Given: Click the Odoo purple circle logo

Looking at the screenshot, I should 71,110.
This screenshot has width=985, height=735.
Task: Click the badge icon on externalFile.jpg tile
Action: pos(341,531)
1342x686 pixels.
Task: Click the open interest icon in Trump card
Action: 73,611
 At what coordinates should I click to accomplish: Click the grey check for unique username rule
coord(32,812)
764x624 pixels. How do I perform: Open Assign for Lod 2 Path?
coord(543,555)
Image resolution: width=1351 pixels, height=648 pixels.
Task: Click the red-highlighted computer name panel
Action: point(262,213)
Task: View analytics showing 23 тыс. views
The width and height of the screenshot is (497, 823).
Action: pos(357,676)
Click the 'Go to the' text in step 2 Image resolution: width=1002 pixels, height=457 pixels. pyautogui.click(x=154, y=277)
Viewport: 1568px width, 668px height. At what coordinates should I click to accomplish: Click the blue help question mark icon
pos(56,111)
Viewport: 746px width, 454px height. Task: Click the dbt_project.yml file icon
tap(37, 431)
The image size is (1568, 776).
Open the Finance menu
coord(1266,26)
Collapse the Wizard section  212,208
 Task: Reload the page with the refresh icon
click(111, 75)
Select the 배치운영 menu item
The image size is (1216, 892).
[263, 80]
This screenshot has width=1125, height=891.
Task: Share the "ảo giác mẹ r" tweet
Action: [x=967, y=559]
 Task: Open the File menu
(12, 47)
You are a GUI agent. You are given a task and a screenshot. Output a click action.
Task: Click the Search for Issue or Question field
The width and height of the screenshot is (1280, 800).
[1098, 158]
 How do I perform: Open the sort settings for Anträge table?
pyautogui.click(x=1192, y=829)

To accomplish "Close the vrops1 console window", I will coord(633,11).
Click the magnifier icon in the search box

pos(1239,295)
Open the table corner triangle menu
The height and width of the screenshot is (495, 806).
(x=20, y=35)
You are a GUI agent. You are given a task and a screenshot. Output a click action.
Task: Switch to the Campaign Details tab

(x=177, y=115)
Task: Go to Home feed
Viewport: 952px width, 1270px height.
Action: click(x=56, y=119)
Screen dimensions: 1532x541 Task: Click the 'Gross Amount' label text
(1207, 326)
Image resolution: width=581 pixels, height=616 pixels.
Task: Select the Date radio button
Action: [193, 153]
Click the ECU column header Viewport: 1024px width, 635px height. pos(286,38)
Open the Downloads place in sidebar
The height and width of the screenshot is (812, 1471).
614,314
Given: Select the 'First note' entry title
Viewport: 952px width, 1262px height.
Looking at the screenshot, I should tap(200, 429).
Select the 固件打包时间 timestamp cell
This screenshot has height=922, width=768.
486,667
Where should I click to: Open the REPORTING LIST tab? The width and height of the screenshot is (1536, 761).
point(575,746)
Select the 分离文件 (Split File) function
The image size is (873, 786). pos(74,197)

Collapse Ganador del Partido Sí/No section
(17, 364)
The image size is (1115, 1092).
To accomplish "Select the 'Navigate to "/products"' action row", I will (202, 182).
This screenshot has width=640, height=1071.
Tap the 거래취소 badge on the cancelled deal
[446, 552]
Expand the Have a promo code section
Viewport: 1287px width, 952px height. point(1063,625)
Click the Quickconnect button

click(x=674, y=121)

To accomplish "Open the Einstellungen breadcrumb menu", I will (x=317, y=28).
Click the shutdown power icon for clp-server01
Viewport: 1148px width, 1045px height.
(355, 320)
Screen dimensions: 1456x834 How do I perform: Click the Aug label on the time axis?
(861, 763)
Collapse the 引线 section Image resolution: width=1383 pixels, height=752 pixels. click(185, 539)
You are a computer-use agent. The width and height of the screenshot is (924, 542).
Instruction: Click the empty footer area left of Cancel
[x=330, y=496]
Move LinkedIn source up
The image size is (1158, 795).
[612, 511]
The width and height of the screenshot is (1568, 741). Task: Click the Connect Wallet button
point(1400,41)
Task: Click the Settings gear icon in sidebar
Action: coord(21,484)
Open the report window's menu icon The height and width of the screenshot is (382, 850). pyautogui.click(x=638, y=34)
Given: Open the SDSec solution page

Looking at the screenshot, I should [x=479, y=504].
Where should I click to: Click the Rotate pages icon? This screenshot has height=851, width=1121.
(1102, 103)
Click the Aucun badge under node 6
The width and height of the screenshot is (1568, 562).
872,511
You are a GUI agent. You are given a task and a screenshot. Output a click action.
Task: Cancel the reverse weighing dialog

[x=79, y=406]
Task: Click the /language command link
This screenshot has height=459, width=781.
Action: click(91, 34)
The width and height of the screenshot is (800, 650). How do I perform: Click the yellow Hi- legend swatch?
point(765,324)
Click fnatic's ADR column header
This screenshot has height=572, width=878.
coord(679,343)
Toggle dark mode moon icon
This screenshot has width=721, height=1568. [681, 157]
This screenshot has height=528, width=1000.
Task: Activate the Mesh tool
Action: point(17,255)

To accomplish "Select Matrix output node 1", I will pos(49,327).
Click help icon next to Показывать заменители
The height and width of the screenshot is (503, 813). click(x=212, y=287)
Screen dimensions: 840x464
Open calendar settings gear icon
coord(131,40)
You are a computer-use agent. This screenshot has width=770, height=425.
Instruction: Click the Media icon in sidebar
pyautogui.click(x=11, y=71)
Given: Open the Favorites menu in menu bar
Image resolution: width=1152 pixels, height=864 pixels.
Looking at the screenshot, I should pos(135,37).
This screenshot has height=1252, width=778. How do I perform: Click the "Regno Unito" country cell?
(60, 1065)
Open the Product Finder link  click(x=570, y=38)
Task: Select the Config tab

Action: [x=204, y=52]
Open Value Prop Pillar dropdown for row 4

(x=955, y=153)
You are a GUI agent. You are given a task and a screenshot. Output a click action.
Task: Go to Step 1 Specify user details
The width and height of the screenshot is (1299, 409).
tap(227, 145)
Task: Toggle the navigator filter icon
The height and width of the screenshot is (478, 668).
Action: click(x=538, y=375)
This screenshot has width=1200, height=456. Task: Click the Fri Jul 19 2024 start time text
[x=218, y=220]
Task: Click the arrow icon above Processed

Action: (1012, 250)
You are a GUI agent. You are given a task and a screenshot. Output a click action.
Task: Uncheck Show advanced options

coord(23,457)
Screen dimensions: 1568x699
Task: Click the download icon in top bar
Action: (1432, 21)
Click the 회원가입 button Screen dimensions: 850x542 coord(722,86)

● ● ● ● ●

EXERCISE DETAILS:
Lines from the first one above through the line containing "Click the 'Go" are to be retyped exactly, both included, and nothing more.

ANSWER FOR THE TASK:
Given: Click the Odoo purple circle logo

Looking at the screenshot, I should 71,110.
This screenshot has width=985, height=735.
Task: Click the badge icon on externalFile.jpg tile
Action: pos(341,531)
1342x686 pixels.
Task: Click the open interest icon in Trump card
Action: 73,611
 At what coordinates should I click to accomplish: Click the grey check for unique username rule
coord(32,812)
764x624 pixels. How do I perform: Open Assign for Lod 2 Path?
coord(543,555)
Image resolution: width=1351 pixels, height=648 pixels.
Task: Click the red-highlighted computer name panel
Action: point(262,213)
Task: View analytics showing 23 тыс. views
The width and height of the screenshot is (497, 823).
Action: pos(357,676)
Click the 'Go to the' text in step 2 Image resolution: width=1002 pixels, height=457 pixels. pyautogui.click(x=154, y=277)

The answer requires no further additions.